EU consumers may already be eating meat and dairy products from cloned animals, despite calls for a ban to prevent them entering the European food chain.

The government of Switzerland has acknowledged that “several hundred” second or third-generation clones are now in the country, adding on its public health website: “dairy products and meat derived from such animals have probably been used in food then sold in Switzerland.”

It adds that other European countries face the same situation.

A New York Times article also quotes a British farmer who claims to be selling milk from a second generation clone.

The EU’s novel foods regulations stipulate that anyone wanting to sell products from clones must have approval to do so, but says nothing about the offspring of clones.

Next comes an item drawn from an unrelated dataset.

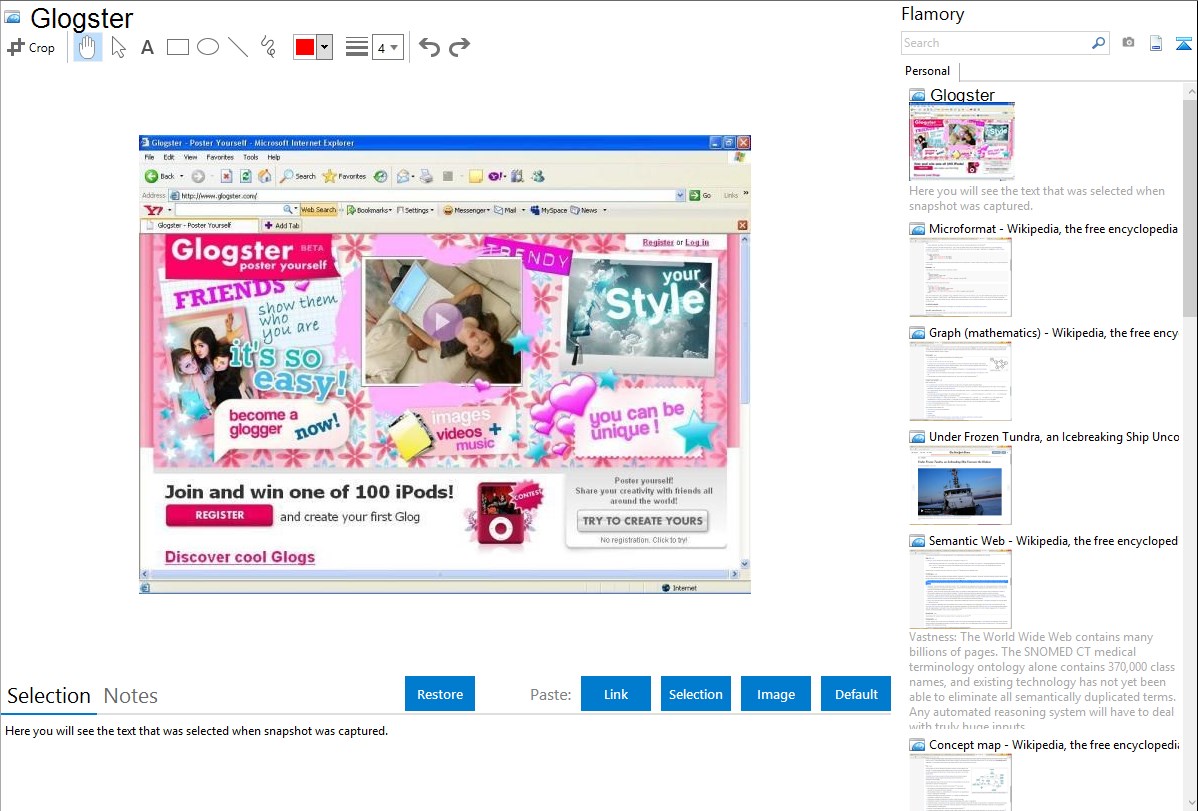Image resolution: width=1198 pixels, height=811 pixels.
Task: Open the color picker dropdown arrow
Action: pyautogui.click(x=324, y=47)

The European Parliament voted in favour of a ban on July 7, increasing the pressure on the European Commission to make it law.

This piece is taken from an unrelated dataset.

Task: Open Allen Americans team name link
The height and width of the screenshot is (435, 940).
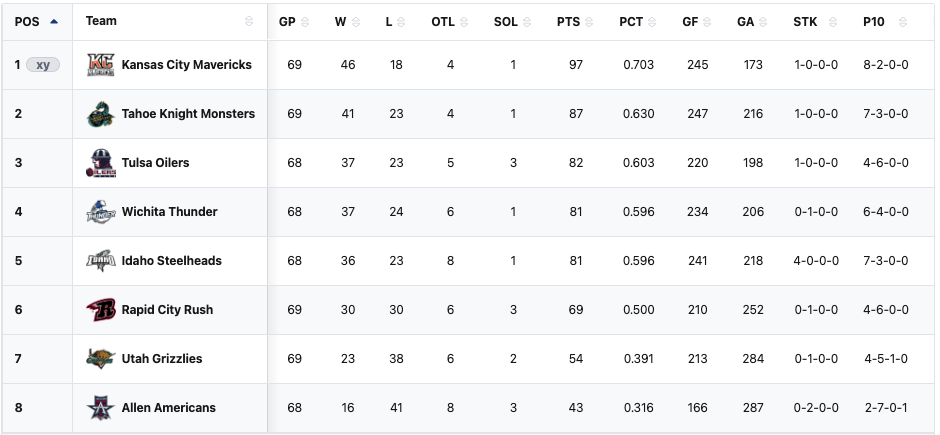Action: pos(169,408)
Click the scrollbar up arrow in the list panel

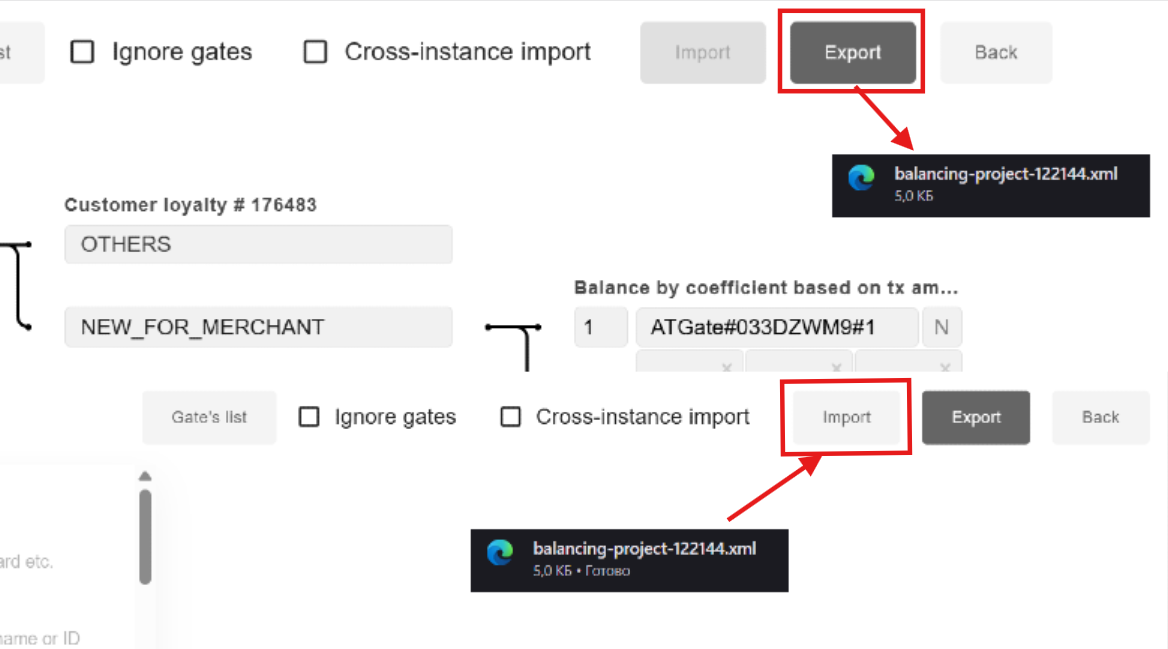(145, 477)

Cloned animals suffered disproportionately highly from illnesses, malformations and premature death, according to Dutch MEP Kartika Liotard.

The practice of rearing cloned animals is widespread in countries such as Brazil, Canada, Argentina and the US, which export beef to the EU – more than £2 billion is imported annually from the States alone – as well as semen for cattle insemination.

A Food Standard Agency survey in 2008 found that most UK consumers did not want to see food products from cloned animals being sold in Britain.

French MEP Corinne Lepage said although safety concerns had yet to be identified, the technique of breeding cloned animals for meat “raises serious issues about animal welfare, reduction of biodiversity [and] ethical concerns.”